Kein "Tatort" am Sonntag, den 3. September 2017?

Wahl-Krimi statt ARD-Sonntagskrimi

"TV-Duell" statt "Tatort". Am kommenden Sonntag gibt es zur Krimizeit im Ersten weder "Tatort" noch "Polizeiruf 110" zu sehen. Spannend wird es trotzdem:

Alternativen zum Wahlduell

Die ARD, SAT.1, RTL und das ZDF übertragen am 3. September 2017, 20.15 Uhr "Das TV-Duell: Merkel – Schulz" live. Dabei treffen die beiden Kanzlerkandidaten, Angela Merkel (CDU) und Martin Schulz (SPD), zum ersten und einzigen Mal im Wahlkampf direkt aufeinander. Vier Moderatorinnen und Moderatoren der übertragenden Sender stellen ihnen abwechselnd Fragen zu den wichtigsten Themenbereichen. 
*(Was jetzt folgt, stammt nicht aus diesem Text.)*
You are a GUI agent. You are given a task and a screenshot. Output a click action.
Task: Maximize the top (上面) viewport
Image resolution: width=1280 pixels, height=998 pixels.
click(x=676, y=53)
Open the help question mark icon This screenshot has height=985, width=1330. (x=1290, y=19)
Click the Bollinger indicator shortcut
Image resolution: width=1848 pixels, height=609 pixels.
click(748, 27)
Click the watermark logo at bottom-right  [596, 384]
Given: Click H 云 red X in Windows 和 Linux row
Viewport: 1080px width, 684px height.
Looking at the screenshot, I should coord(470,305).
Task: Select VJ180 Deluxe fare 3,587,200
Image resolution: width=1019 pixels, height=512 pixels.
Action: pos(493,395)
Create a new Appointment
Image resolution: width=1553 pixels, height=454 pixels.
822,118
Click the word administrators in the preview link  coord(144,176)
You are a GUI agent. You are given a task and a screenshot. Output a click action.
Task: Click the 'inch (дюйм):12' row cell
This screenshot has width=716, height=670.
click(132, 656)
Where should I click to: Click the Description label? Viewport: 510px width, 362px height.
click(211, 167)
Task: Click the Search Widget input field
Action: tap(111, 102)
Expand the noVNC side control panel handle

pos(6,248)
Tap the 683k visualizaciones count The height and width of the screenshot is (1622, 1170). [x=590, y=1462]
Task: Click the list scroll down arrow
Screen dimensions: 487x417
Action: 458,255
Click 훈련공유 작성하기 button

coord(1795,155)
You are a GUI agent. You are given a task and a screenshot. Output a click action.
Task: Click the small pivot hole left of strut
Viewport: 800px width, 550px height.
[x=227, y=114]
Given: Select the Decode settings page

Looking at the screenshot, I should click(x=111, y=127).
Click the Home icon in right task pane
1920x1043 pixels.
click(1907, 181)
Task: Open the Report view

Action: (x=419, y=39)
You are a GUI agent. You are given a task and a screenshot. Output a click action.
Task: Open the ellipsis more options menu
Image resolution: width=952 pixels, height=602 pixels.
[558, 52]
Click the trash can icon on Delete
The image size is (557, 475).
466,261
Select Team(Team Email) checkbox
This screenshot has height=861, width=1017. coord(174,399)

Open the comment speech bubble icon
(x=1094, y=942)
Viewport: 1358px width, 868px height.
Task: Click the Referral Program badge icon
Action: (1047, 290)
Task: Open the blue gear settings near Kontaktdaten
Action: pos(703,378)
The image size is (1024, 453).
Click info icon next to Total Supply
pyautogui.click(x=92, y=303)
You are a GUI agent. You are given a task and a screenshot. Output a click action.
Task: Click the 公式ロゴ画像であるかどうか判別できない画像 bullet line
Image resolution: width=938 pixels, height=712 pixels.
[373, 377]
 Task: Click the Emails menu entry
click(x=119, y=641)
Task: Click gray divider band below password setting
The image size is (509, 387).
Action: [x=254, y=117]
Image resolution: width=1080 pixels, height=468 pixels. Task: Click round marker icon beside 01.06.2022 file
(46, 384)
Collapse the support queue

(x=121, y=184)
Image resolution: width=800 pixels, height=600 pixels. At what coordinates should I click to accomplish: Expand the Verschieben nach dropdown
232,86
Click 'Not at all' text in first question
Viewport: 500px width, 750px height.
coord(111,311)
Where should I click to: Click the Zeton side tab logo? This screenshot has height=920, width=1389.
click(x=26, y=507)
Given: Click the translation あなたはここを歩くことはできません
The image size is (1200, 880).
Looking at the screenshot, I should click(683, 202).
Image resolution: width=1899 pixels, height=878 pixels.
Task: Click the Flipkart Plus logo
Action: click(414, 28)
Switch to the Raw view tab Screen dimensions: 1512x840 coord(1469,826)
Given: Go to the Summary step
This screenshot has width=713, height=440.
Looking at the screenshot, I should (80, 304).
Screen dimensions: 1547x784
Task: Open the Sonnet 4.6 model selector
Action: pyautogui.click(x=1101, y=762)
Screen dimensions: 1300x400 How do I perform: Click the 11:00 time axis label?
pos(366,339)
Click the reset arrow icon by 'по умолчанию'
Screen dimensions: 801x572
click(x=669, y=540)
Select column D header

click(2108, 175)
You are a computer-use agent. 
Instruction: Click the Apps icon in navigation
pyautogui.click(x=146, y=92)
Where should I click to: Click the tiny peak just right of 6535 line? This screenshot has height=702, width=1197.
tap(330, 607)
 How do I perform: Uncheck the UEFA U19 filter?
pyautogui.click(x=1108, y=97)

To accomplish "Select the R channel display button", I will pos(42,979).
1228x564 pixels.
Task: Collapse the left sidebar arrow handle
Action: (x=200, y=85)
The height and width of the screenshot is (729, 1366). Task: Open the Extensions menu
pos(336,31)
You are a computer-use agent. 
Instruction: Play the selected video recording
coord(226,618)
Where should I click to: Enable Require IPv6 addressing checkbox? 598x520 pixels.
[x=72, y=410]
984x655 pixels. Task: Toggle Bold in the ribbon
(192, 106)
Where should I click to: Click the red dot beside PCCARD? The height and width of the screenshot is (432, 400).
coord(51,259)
Ganz verzichten müssen jene, für die der "Tatort" am Sonntag einfach zum Ausklang des Wochenendes dazugehört, aber nicht. Hier gibt es Spannung aus der Konserve:

WDR, 20.15 "Tatort: Klassentreffen" (2010)

"Tatort: Klassentreffen": Stefan Dorn (Oliver Stritzel) wird nach einer Auseinandersetzung beim Abi-Treffen von seiner Frau Katja (Karoline Eichhorn) verarztet.
Der 45. Fall der Kommissare Max Ballauf (Klaus J. Behrendt) und Freddy Schenk (Dietmar Bär) spielt ausnahmsweise nicht in Köln, sondern in Essen: Dort findet das 30-jährige Treffen von Max‘ Abiturjahrgang statt. Es gibt ein emotionales Wiedersehen mit alten Freunden und Rivalen -  und bald einen Toten. Der entpuppt sich als Ehemann von Max‘ Jugendliebe Katja (Karoline Eichhorn). Wovon Max freilich nichts ahnt, als er nach dem Klassentreffen mit Katja im Bett landet. - Liebe, Triebe, viele Zufälle und ein Déjà-vu für Kommissar Max Ballauf: Mit diesem Fall kommt er nicht über ein "befriedigend" hinaus. Abschalten!

 

One, 21.45 Uhr "Tatort: Das Böse" (2003)

"Tatort: Das Böse": Herr Petzold (Ulrich Tukur) meldet sich als Zeuge bei Kommissarin Charlotte Sänger (Andrea Sawatzki).
Ein Wiedersehen mit den Frankfurter Kommissaren Fritz Dellwo (Andrea Sawatzki) und Charlotte Sänger (Andrea Sawatzki) in ihrem dritten Fall sowie mit Ulrich Tukur. Inzwischen selbst zum "Tatort"-Kommissar befördert, spielt er hier den psychopathischen Banker Petzold. Kultiviert, machtbesessen und gelangweilt zugleich, befördert er zum Zeitvertreib Menschen ins Jenseits. – Verstörend gut. Tukur gab das personifizierte Böse so eindrucksvoll, dass er dafür 2004 mit dem Deutschen Fernsehpreis ausgezeichnet wurde. Einschalten!